Former Chinatrust Financial Holding vice chairman Jeffrey Koo Jr., center, reads a statement following 12 hours of questioning by prosecutors on Monda...

Former Chinatrust Financial Holding vice chairman Jeffrey Koo Jr. was released on bail of NT$100 million late Monday after 12 hours of questioning by prosecutors about his role in scandals related to detained former President Chen Shui-bian.
Koo arrived back in Taiwan Monday morning after two years he spent in Japan to avoid detention over other unrelated financial scandals he stands accused of.
The prominent banker was taken to the Supreme Prosecutors Office's Special Investigation Division in downtown Taipei immediately after his arrival and was questioned until late in the evening.
After the questioning, he read a short statement to the media expressing his apology to Chinatrust employees and shareholders for the Red Fire scandal. The banker fled to Japan during an investigation about the use of equity-linked structured notes by Chinatrust's Hong Kong branch to invest in partly state-run Mega Financial Holding. The notes were later transferred to Hong Kong-based Red Fire Development Ltd., widely believed to be a front for the Koo family.
Media reports speculated yesterday that Red Fire wired US$10 million (NT$330 million) to Japan, which might have ended up in accounts linked to the former first family.
"By returning to Taiwan, I hope that apart from directly facing the judicial investigation, I can also clear up past cases and reduce the influence of the case on Chinatrust Financial to the smallest possible level," Koo said in front of the division's office Monday night.

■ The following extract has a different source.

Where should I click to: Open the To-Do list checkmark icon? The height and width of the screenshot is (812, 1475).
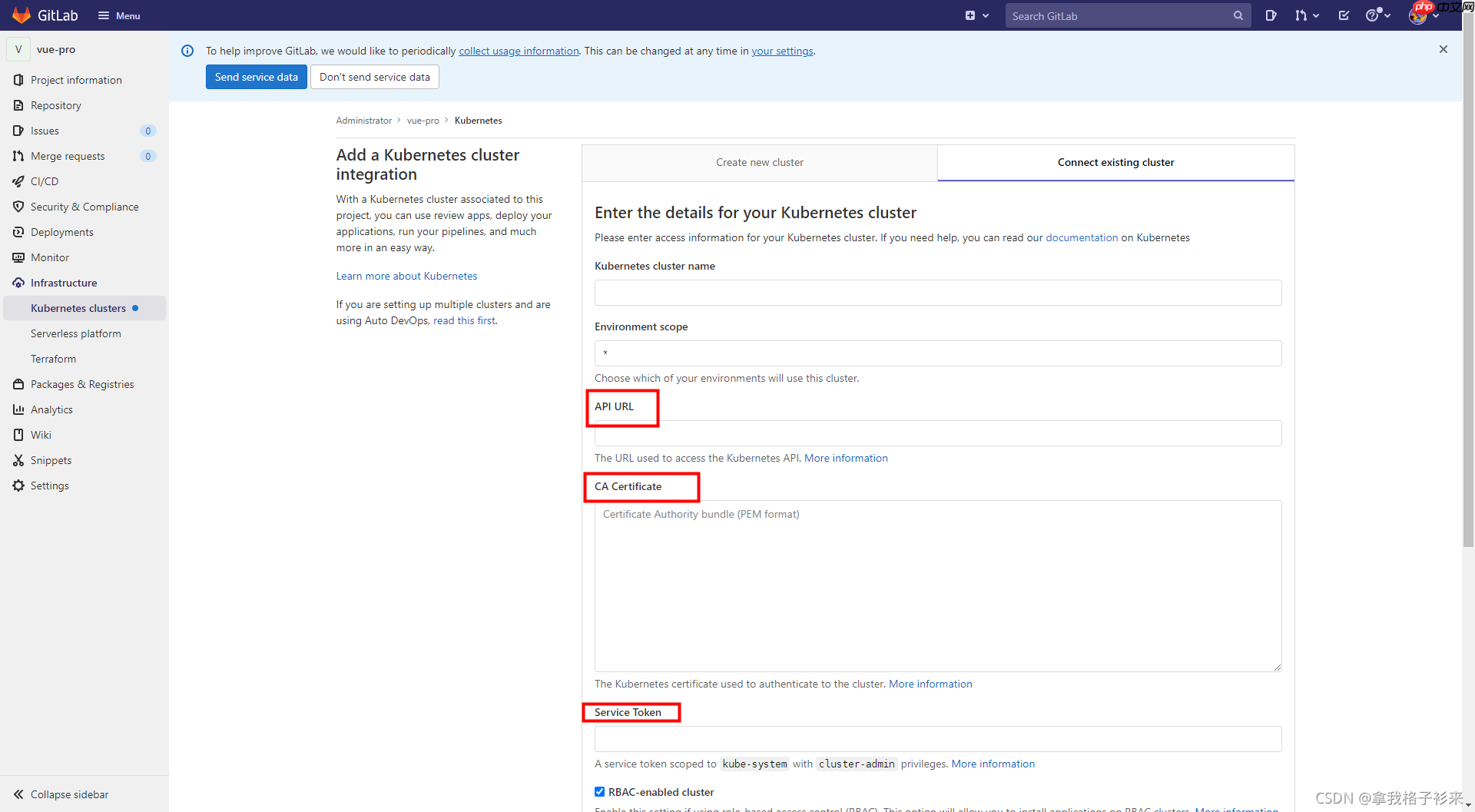[x=1344, y=15]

In contrast to other suspects in the former president's scandals, Koo was not barred from leaving the country. "Considering he voluntarily returned to Taiwan to face interrogation, there is no need to detain him," prosecutors' spokesman Chen Yun-nan told reporters after Koo's release.
The financier has to notify prosecutors of any overseas travel plans, and tell them the precise reasons and dates for eventual trips, reports said. Koo's wife is reportedly undergoing medical treatment in the United States, while their children lived with him in Japan.
Koo's bail was the fourth highest in Taiwan judicial history. The record went to media tycoon Gary Wang, who had to pay NT$350 million for his release.
Koo is a defendant in five scandals, but he was appearing as a witness in the case of a land deal in Lungtan, Taoyuan County.
The prominent businessman reportedly played the role of go-between in the transfer of NT$400 million from a relative, Taiwan Cement Corp. chairman Leslie Koo, to Tsai Ming-cheh, a friend of former First Lady Wu Shu-jen.
Media have reported that Wu might have accepted some of the money as a commission for facilitating the land deal. An investment company owned by the Koos needed to find a buyer for its land in order to solve its financial problems.
The former Chinatrust vice chairman reportedly also gave NT$100 million as a political donation to Chen's Democratic Progressive Party, but the money ended up in the former First Family's private bank accounts, media reported.
Koo's decision to return to Taiwan reportedly came after a trip to Japan by a member of the Special Investigation Division, even though the prosecutors denied they had made a deal with the banker.
His father, Chinatrust chairman Jeffrey Koo Sr., returned to Taiwan yesterday after cutting short his trip to Peru with the country's delegation to the APEC annual meeting.
Upon his arrival at Taiwan Taoyuan International Airport, Koo said he had not phoned his son yet. The elder Koo has always denied allegations that his family made payments to Chen's family in return for the permission to take stakes in state-run financial institutions.
Lawmakers from both sides of the political spectrum said prosecutors treated the younger Koo too leniently. The DPP contrasted the banker's speedy release with the decision to take the former president into custody on Nov. 12.
Chen has been on a hunger strike since his detention, spent three days in hospital for treatment, and was questioned once by prosecutors at the Taipei Detention Center in Tucheng, Taipei County.
In the latest stage of the investigation, prosecutors summoned Wu Ching-mao, the brother of the former First Lady, from prison to face questioning yesterday. His wife was also asked to appear, and left after six hours.